The music of saxophonist Charlie “Bird” Parker, photographs of jazz and swing singer Billie Holiday and saxophonist Dexter Gordon, a jazz-inspired essay by Langston Hughes, and a novel by writer Claude McKay are some of the works spotlighted in a display organized for Black History Month 2023.
We connected the dots between several disparate collections and brought together materials whose relationships are often hard to document in descriptive language or hierarchical order, which in turn makes discovering those relationships hard. This is especially true when we are focusing on Black creators in the Ransom Center’s collections.
—KAYLEIGH VOSS
Focused on the creative output of Black performers, the display showcases the cultural influence of jazz across art forms and the improvisational nature of the creative process, pulling materials from many different collections housed at the Center.
Kayleigh Voss, one of the organizers, says, “We hope that the display is an example of a critical (in both senses of the word) kind of archival research. We connected the dots between several disparate collections and brought together materials whose relationships are often hard to document in descriptive language or hierarchical order, which in turn makes discovering those relationships hard. This is especially true when we are focusing on Black creators in the Ransom Center’s collections.”

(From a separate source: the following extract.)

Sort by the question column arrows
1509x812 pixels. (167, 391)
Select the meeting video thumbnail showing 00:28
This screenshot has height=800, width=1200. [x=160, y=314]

Indeed, the organizers were themselves inspired by jazz as they put together the display. In their introductory statement, they say, “Like research, jazz is both an individual art form as well as a collaborative process. It is iterative; it requires improvisation. Researchers and archival staff must work together to make the lives and experiences of people of color in the archive more legible and available for research.”
Organized by Melissa Aslo de la Torre, Maggie Mitts, Adrienne Sockwell, Kayleigh Voss, and Courtney Welu, “On the Record: Black Creators and the Jazz Age” is displayed on the second floor of the Ransom Center, just outside the Reading and Viewing Room through March 17, 2023.